Io li immaginavo una specie di “Arancia Meccanica” della musica.
Che al solo vederli ti trasmettevano inquietudine (non paura) e un’onniscienza innata che permetteva loro di guardarti dall’alto del loro misticismo.
Insomma, la nurave ridotta all’osso, scarna e tagliente.
Poi, Questi Nuovi Puritani salgono sul palco, a presentare il disco d’esordio “Beat Pyramid”, e si dimostrano molto più umani del previsto. Ovviamente.
Eccetto Jack Barnett che veste una maglia metallica.
E, nonostante la durata (35 minuti”…), hanno superato la prova.
Perchè i These New Puritans, dal vivo, non sono come suonano su disco. Non c’è tutto quel timbro modaiolo e nurave a cui abbiamo abituato le orecchie, ma hanno molto di più.
Ci senti dentro i Gang Of Four, i Joy Division, i PIL, e la concezione di post-punk del 21 °secolo.

_Dati mostrati:_

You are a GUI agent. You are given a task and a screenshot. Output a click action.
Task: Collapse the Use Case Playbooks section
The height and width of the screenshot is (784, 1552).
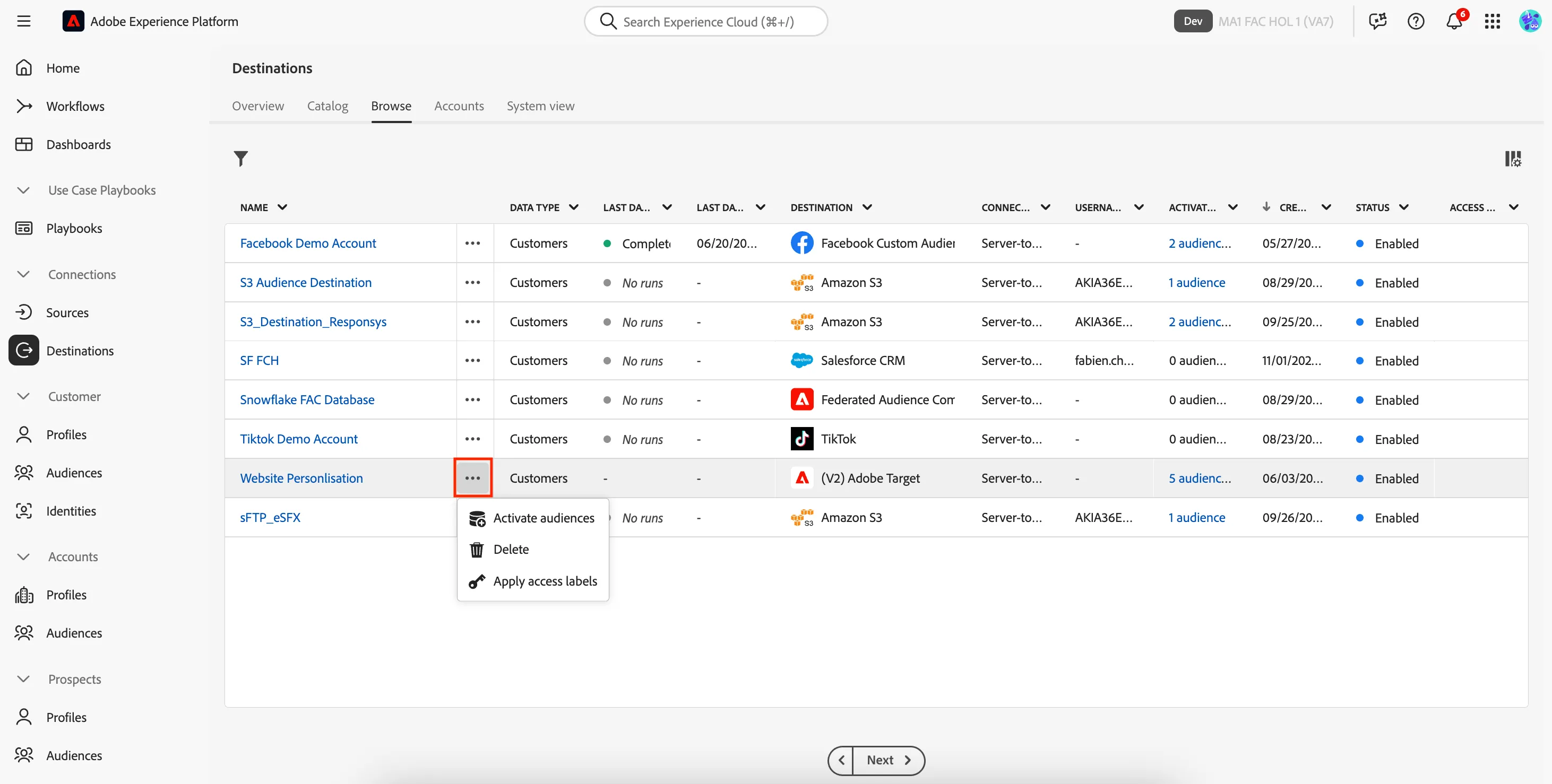point(23,190)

_Cose da fare:_
1) Quali gruppi si sentono dentro la musica dei These New Puritans dal vivo, secondo la recensione del concerto? Elencali tutti.
2) Modifica un passo della recensione del concerto: parti dalle parole "Io li immaginavo" e fermati dopo "del loro misticismo.". Al posto di "inquietudine" scrivi "disagio".
3) Prosegui, per favore, la recensione del concerto dal punto in cui si interrompe.

_Risposte per compito:_
1) Gang Of Four, Joy Division, PIL

2)
Io li immaginavo una specie di “Arancia Meccanica” della musica.
Che al solo vederli ti trasmettevano disagio (non paura) e un’onniscienza innata che permetteva loro di guardarti dall’alto del loro misticismo.

3)
Jack ci regala una voce ossessiva e piena di delay, molto più sporca che su disco, che risuona ad eco dentro il Covo quale unico alone mistico della serata.
George, fratello gemello di Jack, domina la batteria come raramente capita di vedere, alla quale, nei momenti clou, viene raggiunto da Tomas Hein (basso e Mac), mentre la “lei” del quartetto resta in secondo piano.
Il post-punk e la chitarra wave predominano, scordatevi le fascette colorate klaxonsiane, qui la musica è molto più intellettuale. Anche il singolo, “Elvis”, suonato con una minor freddezza, è molto più pieno e corposo, l’elettronica acida è lasciata un po’ ai margini per privilegiare i toni cupi e più avvolgenti.
L’unica cosa che mi ha lasciata perplessa sono le movenze un po’, come dire, hip hop del cantante Jack, da far invidia ad un vero rapper. Sarà che la musica dei These New Puritans non è decisamente “ballabile”, e quindi ognuno ci prova un po’ come riesce, però”…
E così, senza troppe parole e con il consueto distacco inglese, ci salutano, non concedendo nemmeno un bis. Ma sono decisamente belli da vedere.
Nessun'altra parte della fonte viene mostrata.